Это был подпоручик Смоленского пехотного полка Василий Яковлевич Мирович. Его дед, Федор Мирович, переяславский полковник, неудачно связал свою судьбу с Мазепой и бежал в Польшу. Его дети жили в Чернигове у родственника, тамошнего полковника Павла Полуботка, а когда тот в 1723 году был арестован, стали мыкаться в Петербурге. Сын одного из них, Василий Яковлевич Мирович, человек честолюбивый, на всех обиженный, отчаянно пытался сделать карьеру. Он считал себя человеком знатным и, потерпев неудачу в имущественных делах, кинулся к масонам, вступил в масонскую ложу. Но это не утолило его честолюбивых замыслов. Всем недовольный, постоянно раздраженный, мистически настроенный Мирович воспринял переворот 28 июня 1762 года, вознесший на престол Екатерину, как знамение свыше.

В апреле 1764 года у него был готов план действий, и он открыл его близкому приятелю, Аполлону Ушакову, поручику Великолуцкого пехотного полка. Друзья решили, что когда императрица отправится в поездку по прибалтийским губерниям, а Мирович будет назначен в недельный караул в Шлиссельбургской крепости, Ушаков под видом курьера из Петербурга передаст ему манифест от имени Ивана Антоновича. Мирович прочтет манифест солдатам, те освободят узника и привезут его в Петербург к артиллеристам, которые, по мысли Мировича, к нему примкнут.

13 мая Мирович и Ушаков отслужили в Казанском соборе панихиду по самим себе. Предчувствие не обмануло их — 25 мая Ушаков утонул. Но Мирович, оставшись один, решил исполнить свой план вопреки всему.

9 июля Екатерина II торжественно выехала в Ригу. Она была весела, приветлива, и никто не заметил ее озабоченности. Но именно в это утро она получила известие, сильно ее взволновавшее.
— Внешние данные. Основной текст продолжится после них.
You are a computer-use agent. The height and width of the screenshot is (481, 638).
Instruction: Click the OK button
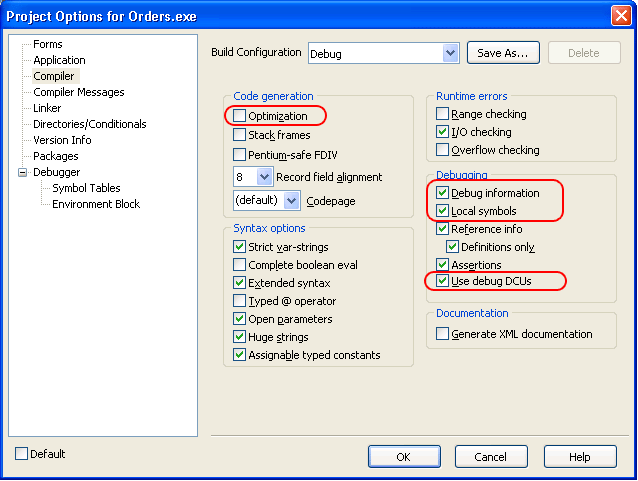point(404,457)
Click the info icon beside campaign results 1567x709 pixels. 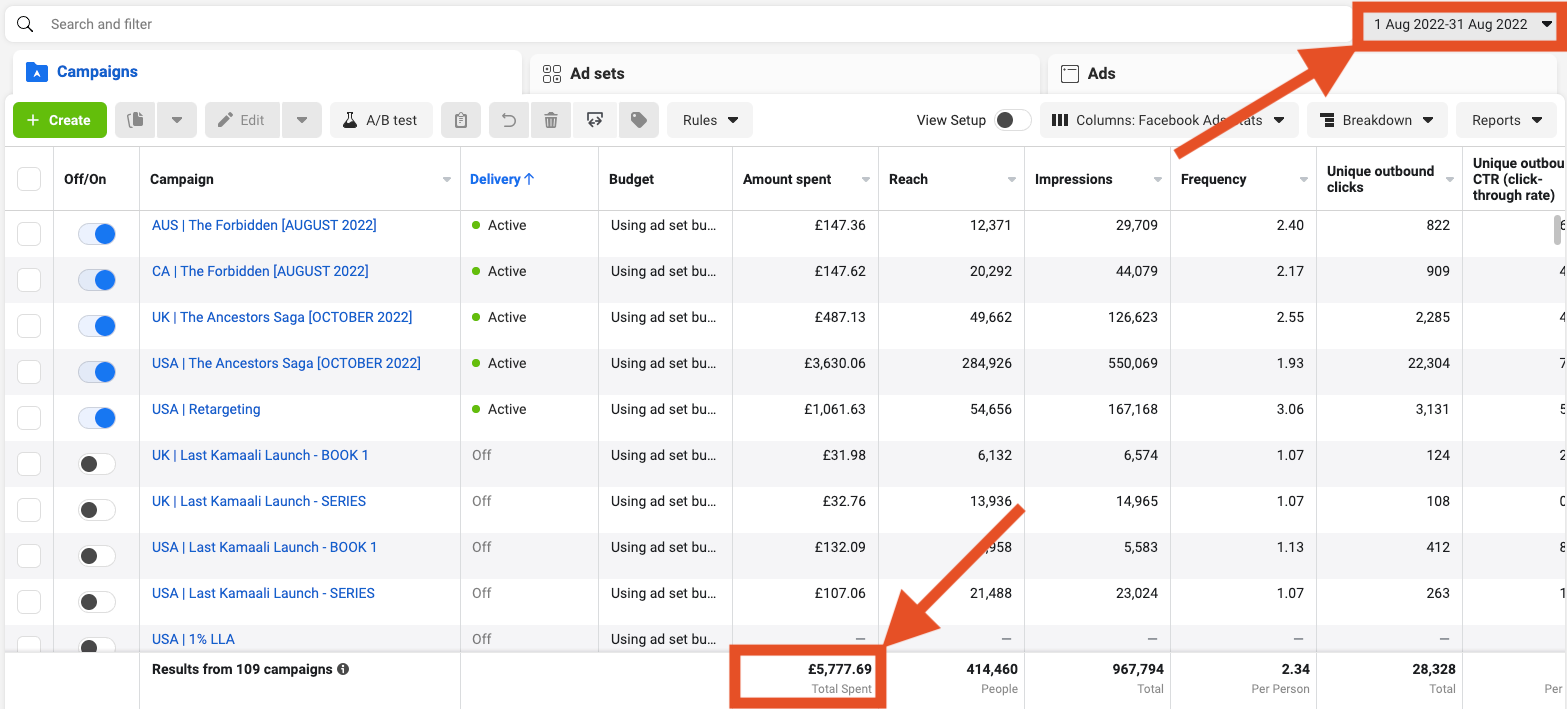(343, 669)
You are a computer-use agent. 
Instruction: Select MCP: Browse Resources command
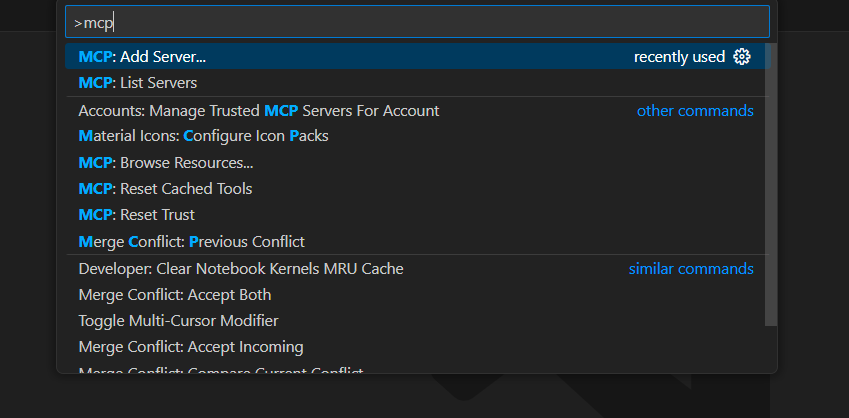[x=166, y=162]
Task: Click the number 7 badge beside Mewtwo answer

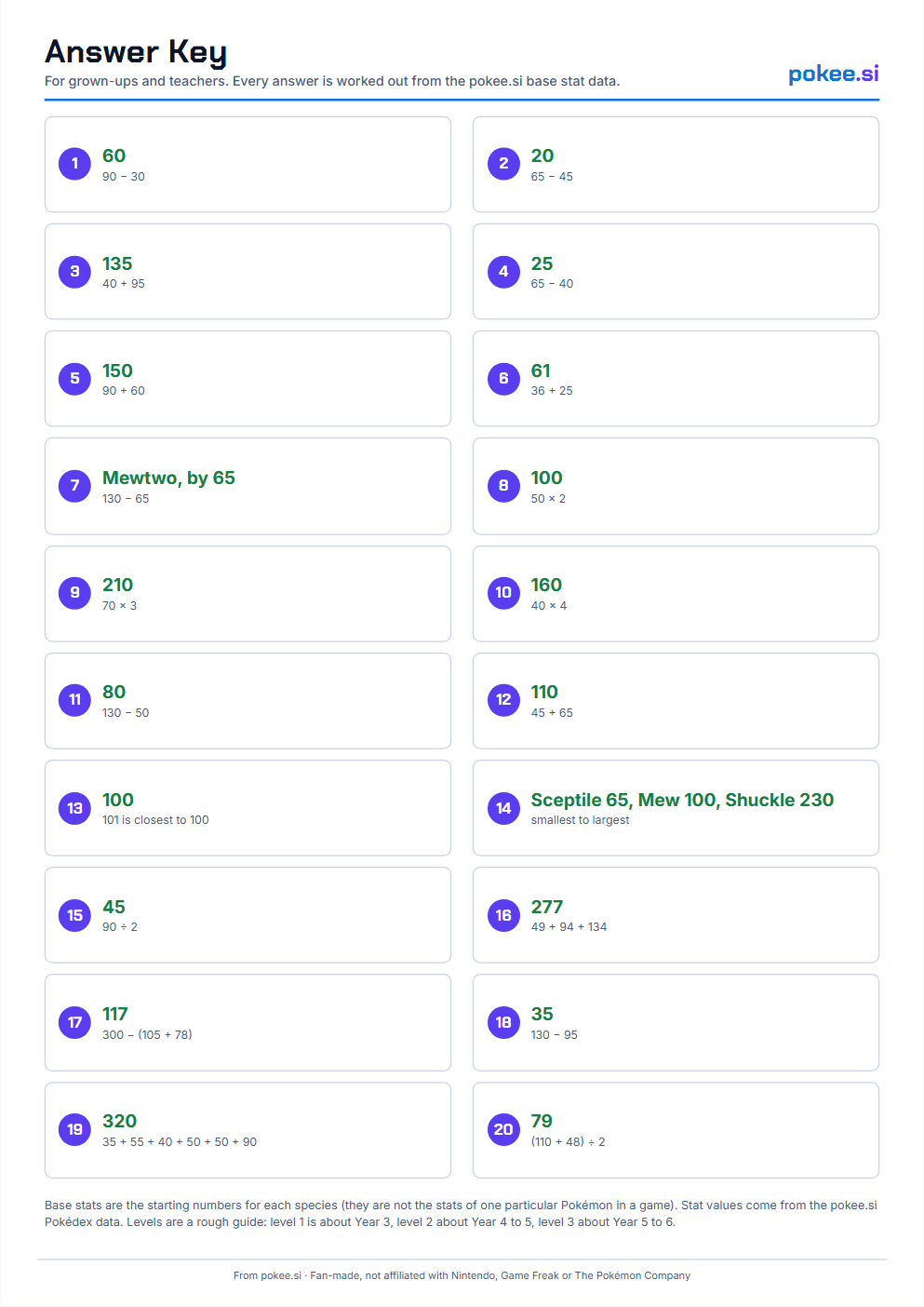Action: click(74, 486)
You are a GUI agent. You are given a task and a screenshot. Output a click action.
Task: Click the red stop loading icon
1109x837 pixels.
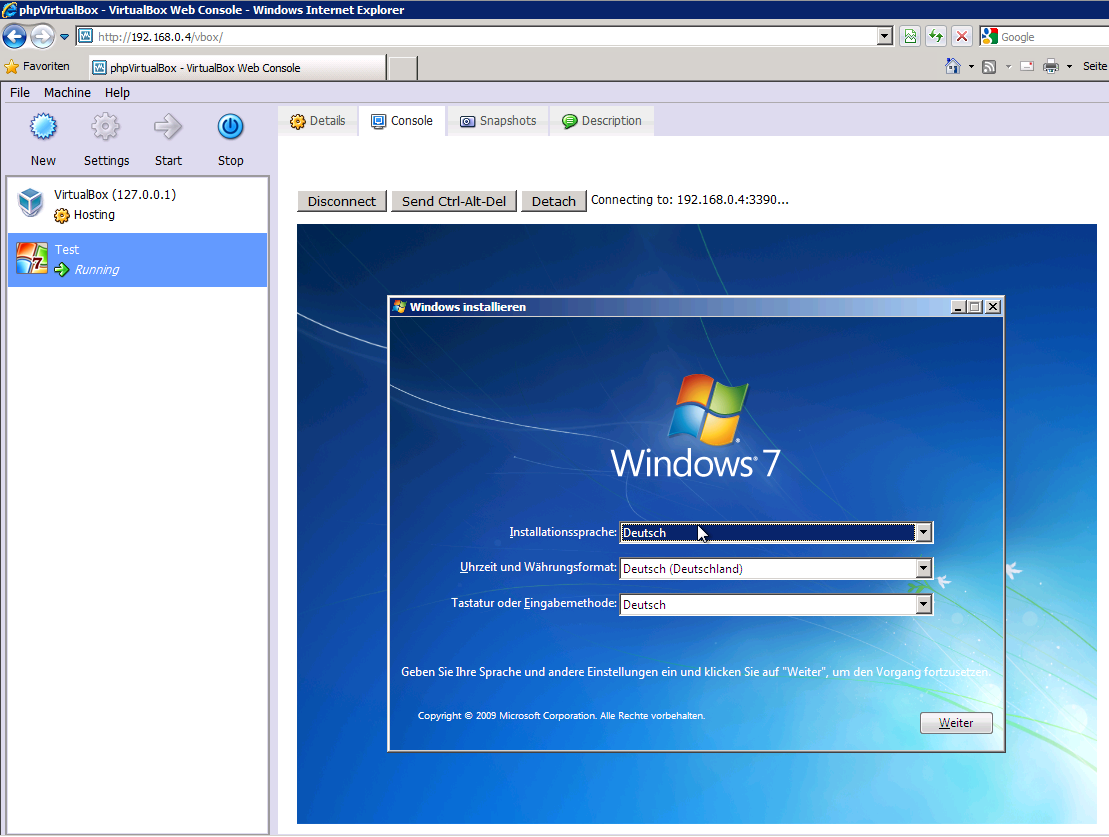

5 июля в начале второго ночи комендант Шлиссельбургской крепости Бередников проснулся от шума. Выбежав из своей, квартиры, он увидел солдат, становящихся в строй, но в это время был сбит ударом приклада Мировичем, который крикнул солдатам: «Это злодей, государя Иоанна Антоновича содержал в крепости здешней под караулом, возьмите его!» Бередникова заперли. После этого караул Мировича двинулся к казарме, где квартировала гарнизонная команда крепости. На оклик «Кто идет?» Мирович ответил: «Иду к государю!» Раздался залп, и Мирович велел отступать. Затем подпоручик прокричал гарнизонной команде слова составленного им самим «царского Манифеста» и угрожал пустить в ход пушку. Гарнизон сложил оружие. Мирович во главе своих солдат ворвался в казарму и… понял, что проиграл. На полу лежал мертвый Иван Антонович. Следуя приказу императрицы, капитан Власьев и поручик Чекин штыками закололи бывшего императора…

Следствие показало, что Мирович действовал на свой страх и риск и сообщников не имел. Он рассказал все без утайки, и его не пытали. В ночь на 15 сентября 1764 года на Обжорном рынке, что на Петербургском острове, воздвигли эшафот и утром на него ввели сохранявшего полное самообладание и твердость духа Василия Мировича. Г. Р. Державин вспоминал: «Народ, стоявший на высотах домов и на мосту, не обвыкший видеть смертной казни (в царствование Елизаветы и Петра III публичные казни в Петербурге прекратились. — В. Т.) и ждавший почему-то милосердия государыни, когда увидел голову в руках палача, единогласно ахнул и так содрогнулся, что от сильного движения мост поколебался и перила обвалились». Солдат, пошедших за Мировичем, прогнали сквозь строй и разослали в отдаленные гарнизоны.

Смерть несчастного Ивана Антоновича положила конец всем надеждам, страхам и претензиям, связанным с той линией династии, которая шла от соправителя Петра Великого — царя Ивана V. Антон Ульрих при воцарении Екатерины отказался покинуть Холмогоры и уехать на родину без детей. В мае 1774 года он ослеп и умер.

В 1780 году Екатерина, почувствовавшая свою силу, отпустила братьев и сестер Ивана Антоновича. Они жили в Дании на содержании русского двора.